A Dakar, longtemps considéré comme un site de transit des drogues, depuis les années 2000 se diffuse l'usage de la cocaïne/crack et de l'héroïne par voie intraveineuse. Les usagers de drogues vivent une triple vulnérabilité (1) au niveau social : perte d'emploi, divorce, perte de la garde des enfants, conflits avec la famille, etc ; (2) au niveau sanitaire : atteinte par le VIH, le VHB et le VHC (étude UDSEN, ANRS 12243) ; (3) au niveau du système de soins : demande sans cesse renouvelée de traitement pour « rompre avec les drogues », dans un contexte d'approche répressive des addictions. Les propositions thérapeutiques reposent sur l'hospitalisation en service psychiatrique généralement inadaptée à leur situation. Dès lors, les usagers de drogues en quête de thérapie s'organisent entre pairs et mettent en place des pratiques d'auto-sevrage.

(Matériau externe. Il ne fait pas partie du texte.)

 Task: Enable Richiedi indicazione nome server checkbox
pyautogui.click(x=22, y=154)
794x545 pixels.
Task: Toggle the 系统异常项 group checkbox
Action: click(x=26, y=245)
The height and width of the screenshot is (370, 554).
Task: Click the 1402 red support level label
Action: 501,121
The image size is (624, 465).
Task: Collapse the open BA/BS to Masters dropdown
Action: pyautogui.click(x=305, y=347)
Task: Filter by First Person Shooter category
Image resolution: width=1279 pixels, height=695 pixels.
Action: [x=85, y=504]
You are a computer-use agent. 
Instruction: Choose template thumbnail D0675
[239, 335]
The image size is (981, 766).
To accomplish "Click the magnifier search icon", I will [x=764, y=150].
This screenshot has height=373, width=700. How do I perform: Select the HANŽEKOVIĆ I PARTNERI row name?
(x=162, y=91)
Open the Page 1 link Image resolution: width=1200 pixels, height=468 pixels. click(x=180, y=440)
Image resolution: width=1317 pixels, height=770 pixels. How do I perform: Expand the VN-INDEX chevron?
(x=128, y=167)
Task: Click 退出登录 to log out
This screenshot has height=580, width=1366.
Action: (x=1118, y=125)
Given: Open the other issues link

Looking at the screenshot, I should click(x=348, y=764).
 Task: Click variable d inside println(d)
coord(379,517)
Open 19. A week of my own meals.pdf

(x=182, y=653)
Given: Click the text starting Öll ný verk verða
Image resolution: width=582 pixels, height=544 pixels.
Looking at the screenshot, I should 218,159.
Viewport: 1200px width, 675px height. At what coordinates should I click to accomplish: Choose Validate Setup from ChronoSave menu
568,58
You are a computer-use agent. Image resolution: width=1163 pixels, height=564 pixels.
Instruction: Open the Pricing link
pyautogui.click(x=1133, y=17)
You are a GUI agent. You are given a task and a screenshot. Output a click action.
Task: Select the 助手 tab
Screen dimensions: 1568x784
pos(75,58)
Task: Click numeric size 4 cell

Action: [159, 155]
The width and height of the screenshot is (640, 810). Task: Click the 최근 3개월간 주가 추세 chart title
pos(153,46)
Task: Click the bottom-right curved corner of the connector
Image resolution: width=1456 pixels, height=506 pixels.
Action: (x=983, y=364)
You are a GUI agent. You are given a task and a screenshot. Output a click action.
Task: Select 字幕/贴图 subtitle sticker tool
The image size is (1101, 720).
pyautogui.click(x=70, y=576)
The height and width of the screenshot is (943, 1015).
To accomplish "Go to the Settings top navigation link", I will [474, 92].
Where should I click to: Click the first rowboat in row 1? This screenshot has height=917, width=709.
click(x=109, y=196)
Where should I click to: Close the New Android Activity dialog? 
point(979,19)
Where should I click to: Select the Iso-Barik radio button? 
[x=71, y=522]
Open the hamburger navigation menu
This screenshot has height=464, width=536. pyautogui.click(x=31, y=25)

Une étude (ANRS, IRD, CRCF), basée sur une approche qualitative (entretiens répétés et observation sur 19 usagers), menée en 2013 a exploré les pratiques d'auto-sevrage des usagers de drogues injectables à Dakar. Les questions explorées concernent les canaux d'information sur l'auto-sevrage utilisés par les usagers, les modalités pratiques, les produits utilisés, et les appréciations des usagers sur les pratiques d'auto sevrage. Les résultats montrent que les usagers de drogues ont plusieurs sources d'information allant du partage « bouche à oreille dans leur milieu » à l'information issue des expériences thérapeutiques et des sénégalais « venant d'Europe ». Les pratiques d'auto-sevrage comprennent le recours aux médicaments pour remplacer l'effet de manque, le voyage hors du milieu des drogues pour créer une rupture de la consommation ainsi que les expériences de sevrage par l'incarcération volontaire. Les pratiques rapportées conduisent rarement à un sevrage, mais permettent d'obtenir un temps de repos, une modération, ou une maitrise de la consommation.
Des structures de soins adaptées, proposant les traitements de substitution aux opiacés et un accompagnement psycho-social, dans le cadre de programmes de réduction des risques, semblent nécessaire pour des personnes qui, faute de réponse à leur demande de sevrage, se tournent vers ces pratiques informelles mal maitrisées.